■ **Exercise material**:
= = = = =

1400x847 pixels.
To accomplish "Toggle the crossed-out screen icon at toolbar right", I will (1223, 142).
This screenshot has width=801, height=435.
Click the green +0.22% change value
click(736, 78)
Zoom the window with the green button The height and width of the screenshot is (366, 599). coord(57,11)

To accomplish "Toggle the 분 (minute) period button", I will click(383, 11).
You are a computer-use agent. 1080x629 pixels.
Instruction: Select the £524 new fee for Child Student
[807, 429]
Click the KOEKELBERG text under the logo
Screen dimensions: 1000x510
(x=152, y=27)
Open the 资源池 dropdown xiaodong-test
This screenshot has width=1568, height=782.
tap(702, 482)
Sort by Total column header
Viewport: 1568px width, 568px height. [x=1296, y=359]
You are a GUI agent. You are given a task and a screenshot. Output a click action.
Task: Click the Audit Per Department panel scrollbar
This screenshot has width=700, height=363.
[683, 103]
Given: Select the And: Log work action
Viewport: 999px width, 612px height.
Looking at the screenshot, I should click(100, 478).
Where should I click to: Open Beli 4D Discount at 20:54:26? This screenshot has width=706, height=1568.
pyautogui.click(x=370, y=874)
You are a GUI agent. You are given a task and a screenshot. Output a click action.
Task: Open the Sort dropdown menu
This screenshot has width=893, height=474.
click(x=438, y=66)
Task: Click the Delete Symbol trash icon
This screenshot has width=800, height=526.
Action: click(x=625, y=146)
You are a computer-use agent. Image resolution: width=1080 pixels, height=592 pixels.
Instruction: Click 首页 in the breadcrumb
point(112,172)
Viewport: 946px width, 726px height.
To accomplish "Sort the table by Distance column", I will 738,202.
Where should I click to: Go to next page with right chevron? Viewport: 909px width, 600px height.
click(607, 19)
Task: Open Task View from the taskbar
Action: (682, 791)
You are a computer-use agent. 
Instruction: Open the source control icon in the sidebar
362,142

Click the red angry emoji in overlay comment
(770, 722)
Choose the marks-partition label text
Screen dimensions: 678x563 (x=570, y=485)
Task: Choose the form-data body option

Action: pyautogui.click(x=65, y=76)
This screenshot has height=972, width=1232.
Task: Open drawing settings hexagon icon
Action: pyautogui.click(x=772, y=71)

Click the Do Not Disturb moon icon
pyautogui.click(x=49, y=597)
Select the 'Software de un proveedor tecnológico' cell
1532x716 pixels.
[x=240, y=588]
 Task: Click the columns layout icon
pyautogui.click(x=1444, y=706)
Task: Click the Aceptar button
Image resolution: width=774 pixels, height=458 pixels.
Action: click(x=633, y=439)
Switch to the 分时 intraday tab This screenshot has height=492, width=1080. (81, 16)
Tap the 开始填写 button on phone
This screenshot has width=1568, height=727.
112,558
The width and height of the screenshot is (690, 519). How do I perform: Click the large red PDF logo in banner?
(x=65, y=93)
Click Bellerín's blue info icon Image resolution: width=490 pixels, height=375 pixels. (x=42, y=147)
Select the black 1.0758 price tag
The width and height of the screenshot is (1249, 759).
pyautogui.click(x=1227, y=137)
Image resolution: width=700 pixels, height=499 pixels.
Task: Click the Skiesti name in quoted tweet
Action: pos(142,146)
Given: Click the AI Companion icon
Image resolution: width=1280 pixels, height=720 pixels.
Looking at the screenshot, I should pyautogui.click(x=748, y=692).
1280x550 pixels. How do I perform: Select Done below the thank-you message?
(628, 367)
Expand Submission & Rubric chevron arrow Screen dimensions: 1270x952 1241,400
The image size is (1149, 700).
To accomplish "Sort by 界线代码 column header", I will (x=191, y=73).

= = = = =

The records above are to be restated word for word.

■ **Response**:
1400x847 pixels.
To accomplish "Toggle the crossed-out screen icon at toolbar right", I will (1223, 142).
This screenshot has width=801, height=435.
Click the green +0.22% change value
click(736, 78)
Zoom the window with the green button The height and width of the screenshot is (366, 599). coord(57,11)

To accomplish "Toggle the 분 (minute) period button", I will click(383, 11).
You are a computer-use agent. 1080x629 pixels.
Instruction: Select the £524 new fee for Child Student
[807, 429]
Click the KOEKELBERG text under the logo
Screen dimensions: 1000x510
(x=152, y=27)
Open the 资源池 dropdown xiaodong-test
This screenshot has width=1568, height=782.
tap(702, 482)
Sort by Total column header
Viewport: 1568px width, 568px height. [x=1296, y=359]
You are a GUI agent. You are given a task and a screenshot. Output a click action.
Task: Click the Audit Per Department panel scrollbar
This screenshot has width=700, height=363.
[683, 103]
Given: Select the And: Log work action
Viewport: 999px width, 612px height.
Looking at the screenshot, I should click(100, 478).
Where should I click to: Open Beli 4D Discount at 20:54:26? This screenshot has width=706, height=1568.
pyautogui.click(x=370, y=874)
You are a GUI agent. You are given a task and a screenshot. Output a click action.
Task: Open the Sort dropdown menu
This screenshot has width=893, height=474.
click(x=438, y=66)
Task: Click the Delete Symbol trash icon
This screenshot has width=800, height=526.
Action: click(x=625, y=146)
You are a computer-use agent. Image resolution: width=1080 pixels, height=592 pixels.
Instruction: Click 首页 in the breadcrumb
point(112,172)
Viewport: 946px width, 726px height.
To accomplish "Sort the table by Distance column", I will 738,202.
Where should I click to: Go to next page with right chevron? Viewport: 909px width, 600px height.
click(607, 19)
Task: Open Task View from the taskbar
Action: (682, 791)
You are a computer-use agent. 
Instruction: Open the source control icon in the sidebar
362,142

Click the red angry emoji in overlay comment
(770, 722)
Choose the marks-partition label text
Screen dimensions: 678x563 (x=570, y=485)
Task: Choose the form-data body option

Action: pyautogui.click(x=65, y=76)
This screenshot has height=972, width=1232.
Task: Open drawing settings hexagon icon
Action: pyautogui.click(x=772, y=71)

Click the Do Not Disturb moon icon
pyautogui.click(x=49, y=597)
Select the 'Software de un proveedor tecnológico' cell
1532x716 pixels.
[x=240, y=588]
 Task: Click the columns layout icon
pyautogui.click(x=1444, y=706)
Task: Click the Aceptar button
Image resolution: width=774 pixels, height=458 pixels.
Action: click(x=633, y=439)
Switch to the 分时 intraday tab This screenshot has height=492, width=1080. (81, 16)
Tap the 开始填写 button on phone
This screenshot has width=1568, height=727.
112,558
The width and height of the screenshot is (690, 519). How do I perform: Click the large red PDF logo in banner?
(x=65, y=93)
Click Bellerín's blue info icon Image resolution: width=490 pixels, height=375 pixels. (x=42, y=147)
Select the black 1.0758 price tag
The width and height of the screenshot is (1249, 759).
pyautogui.click(x=1227, y=137)
Image resolution: width=700 pixels, height=499 pixels.
Task: Click the Skiesti name in quoted tweet
Action: pos(142,146)
Given: Click the AI Companion icon
Image resolution: width=1280 pixels, height=720 pixels.
Looking at the screenshot, I should pyautogui.click(x=748, y=692).
1280x550 pixels. How do I perform: Select Done below the thank-you message?
(628, 367)
Expand Submission & Rubric chevron arrow Screen dimensions: 1270x952 1241,400
The image size is (1149, 700).
To accomplish "Sort by 界线代码 column header", I will (x=191, y=73).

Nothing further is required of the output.